What is needed -
What do you get when you output the listing below exactly as it appears, from the line with "Given: Click the 开始创作 button" to the line with "point(247,275)", both of those lines included?

Records to use -
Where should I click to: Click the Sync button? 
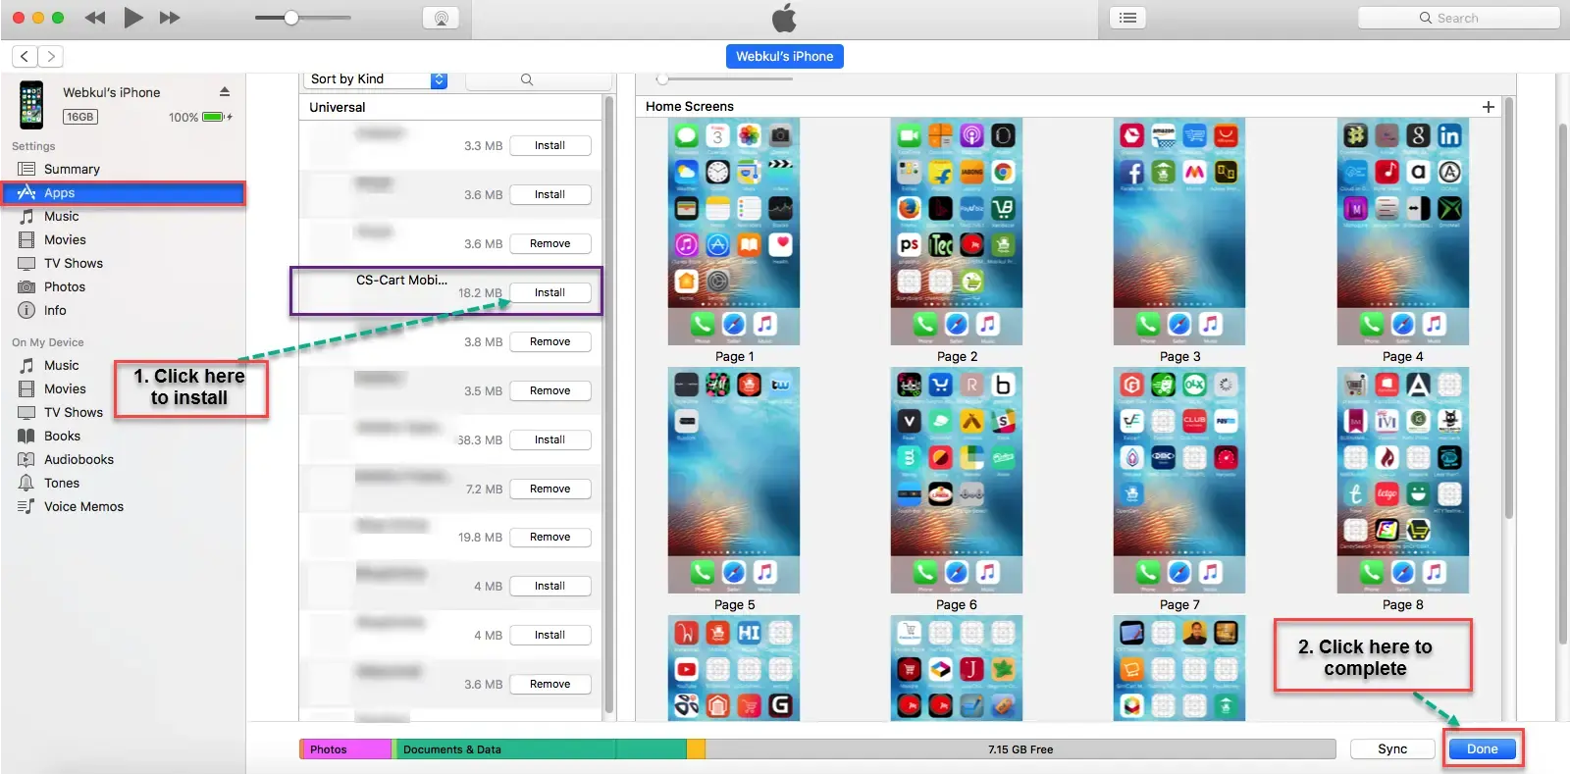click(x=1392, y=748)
* * *
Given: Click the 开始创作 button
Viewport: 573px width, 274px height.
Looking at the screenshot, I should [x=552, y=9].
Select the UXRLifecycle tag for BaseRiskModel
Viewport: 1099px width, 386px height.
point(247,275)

Written reply -
Given: Click the 开始创作 button
Viewport: 573px width, 274px height.
Looking at the screenshot, I should [x=552, y=9].
Select the UXRLifecycle tag for BaseRiskModel
Viewport: 1099px width, 386px height.
point(247,275)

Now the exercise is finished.